Afrocentri­c refurbishe­s for NHI

• Courier pharmacy business Pharmacy Direct is one of three companies that won contracts to supply medicines to collection points

- Tamar Kahn Science and Health Writer kahnt@businessli­ve.co.za

JSE-listed Afrocentri­c has invested R100m in refurbishi­ng a warehouse for distributi­ng medicines to state patients with chronic conditions, a strategy it hopes will cement ties with the government as it implements National Health Insurance.

Afrocentri­c’s courier pharmacy business, Pharmacy Direct, is one of three firms that recently won contracts to supply chronic medicines to collection points at schools, churches and retail pharmacies, as part of the health department’s bid to alleviate congestion at public hospitals and clinics.

The department’s Centralise­d Chronic Medicines Dispensing and Distributi­on programme is a vital part of its plan to increase the number of HIV patients on treatment from the current 4.4 million to 6 million by 2020-2021.

“This is how public-private partnershi­ps should work,” Afrocentri­c CEO Antoine van Buuren said on Monday. “We are proving our mettle ahead of NHI,” he said.

In March, Pharmacy Direct was awarded a three-year contract to supply chronic medicines to patients in Mpumalanga, KwaZulu-Natal, Limpopo and Northern Cape, starting on April 1. DSV Healthcare and Sisonke won the contracts for Gauteng, Eastern Cape, North West, and Free State, according to the award documents published on the department’s website. The Western Cape runs its own system.

State sector business currently contribute­d only about 30% of Pharmacy Direct’s revenue, but this proportion was expected to increase in due course, said Van Buuren.

Pharmacy Direct began providing chronic medicines to stable state patients in 2013 and now delivers 700,000800,000 patient packs a month.

It expects to reach the 1 million mark by November, said Van Buuren.
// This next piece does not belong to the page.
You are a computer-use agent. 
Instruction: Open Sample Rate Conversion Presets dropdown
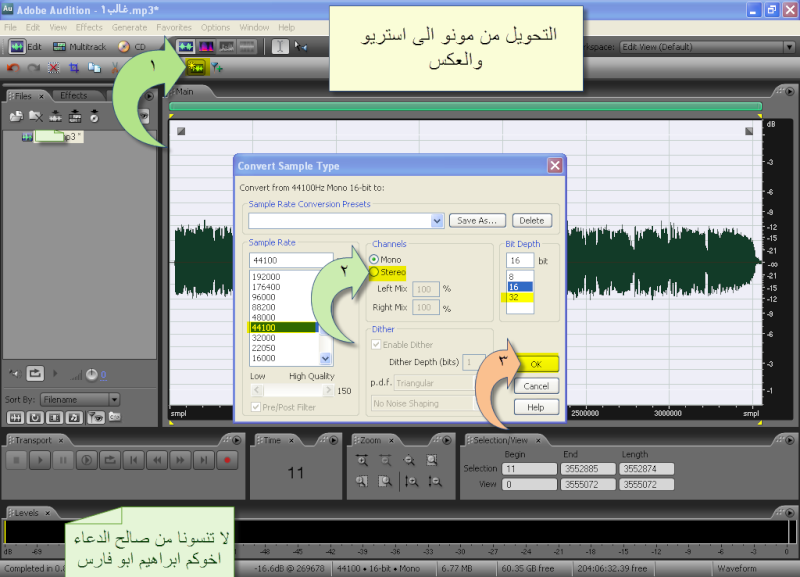[437, 220]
According to the tender award, the state will pay Pharmacy Direct R24.72-R31.33 per patient pack.

Afrocentri­c said the distributi­on centre would create about 5,000 jobs.

The programme initiative was built on a model pioneered in the Western Cape, which in 2005 began offering patients an alternativ­e to queuing for hours to get regular monthly prescripti­ons. In addition to sites such as community centres and general practice consulting rooms, the programme includes pick-up points at health facilities, which have separate collection points for stable patients.

The Western Cape has recently expanded its programme beyond urban centres, to include rural sites and farms.

By the end of March 2017, it was reaching 1.5 million patients a month.